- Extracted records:
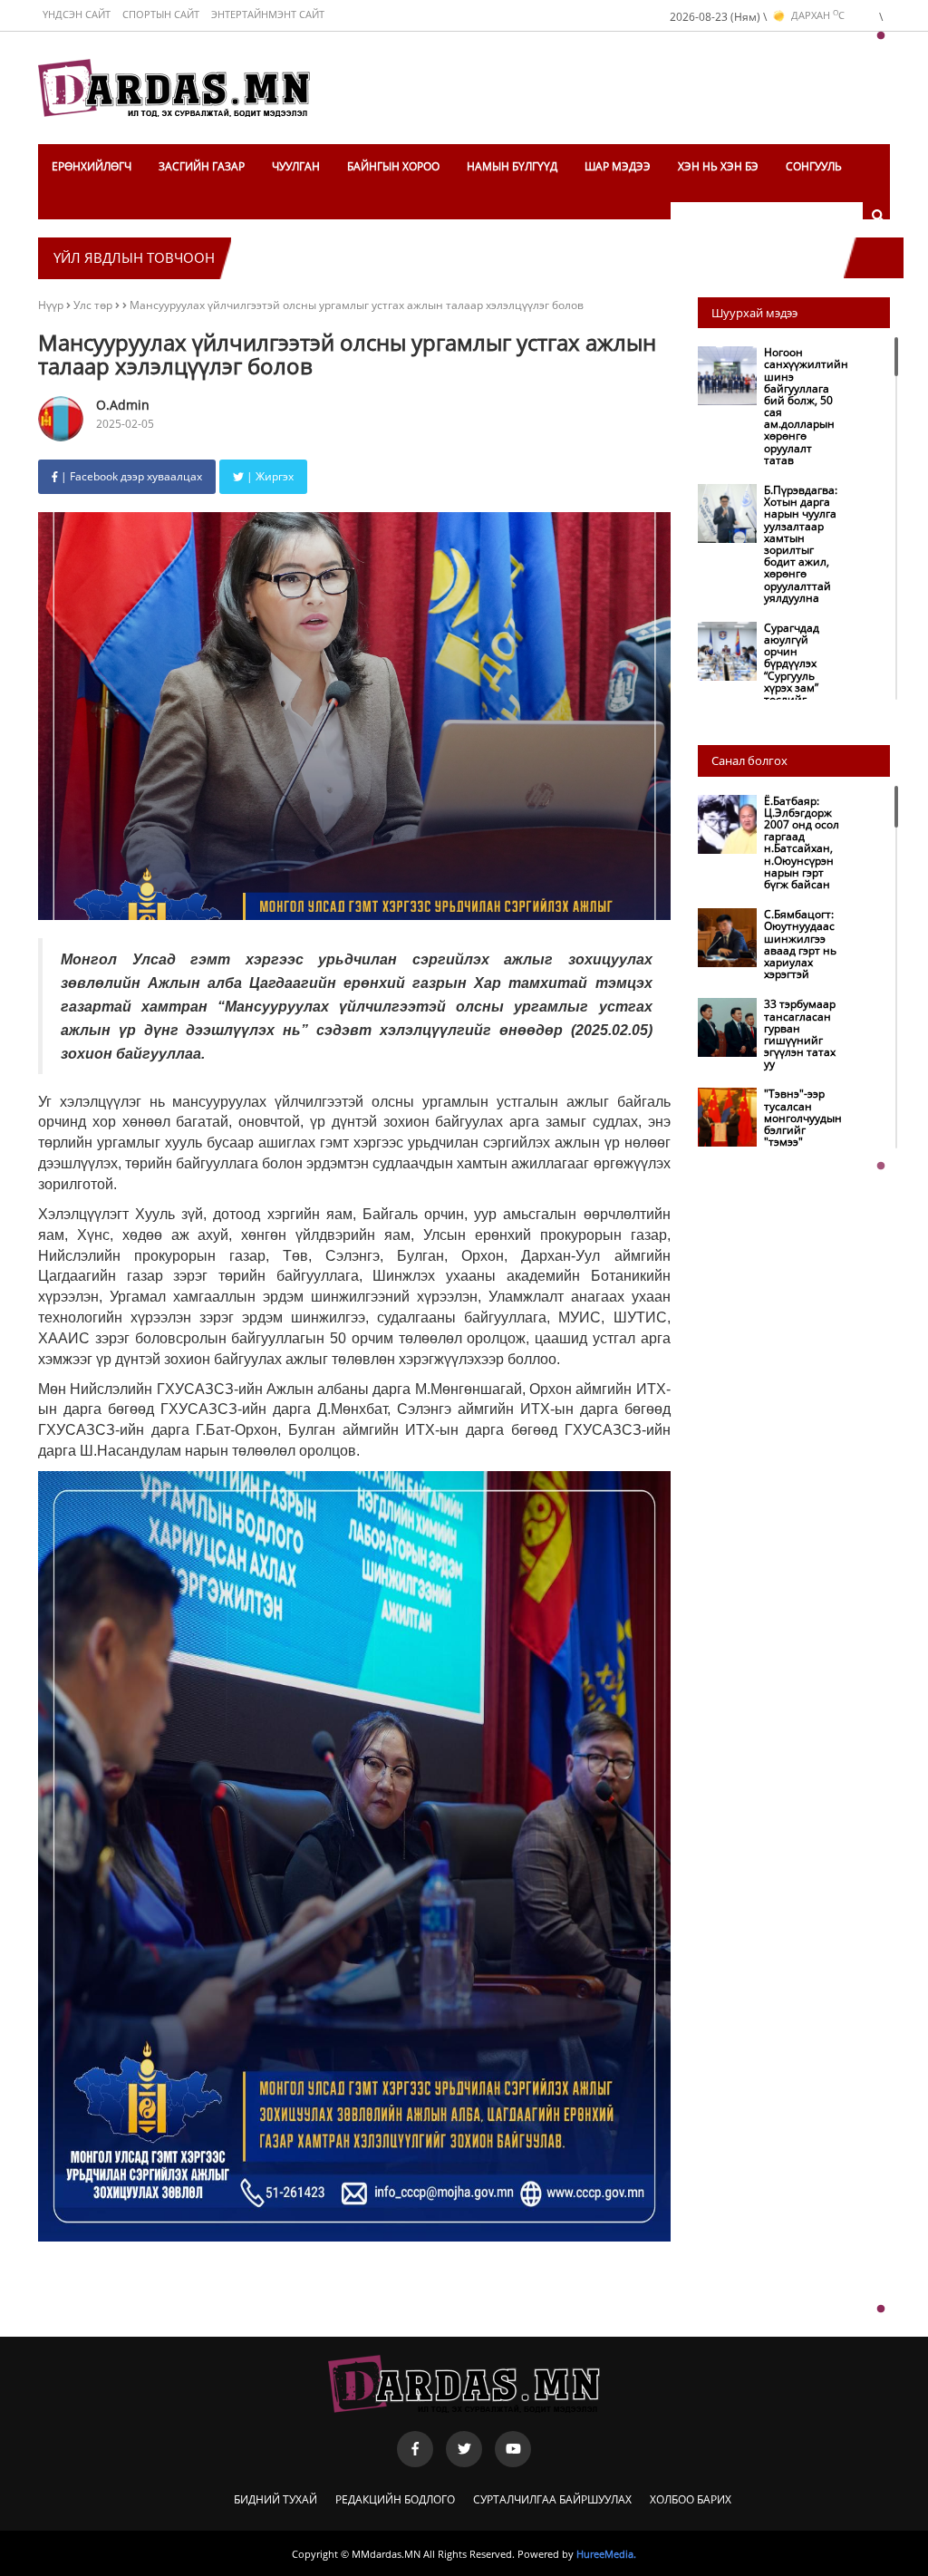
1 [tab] (881, 36)
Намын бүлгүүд (512, 166)
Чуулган (296, 166)
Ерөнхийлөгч (91, 166)
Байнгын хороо (393, 166)
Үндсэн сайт (77, 14)
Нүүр (50, 305)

- WORK REQUEST: Restate the records word for word and drop the images.

- EXPECTED ANSWER:
1 [tab] (881, 36)
Намын бүлгүүд (512, 166)
Чуулган (296, 166)
Ерөнхийлөгч (91, 166)
Байнгын хороо (393, 166)
Үндсэн сайт (77, 14)
Нүүр (50, 305)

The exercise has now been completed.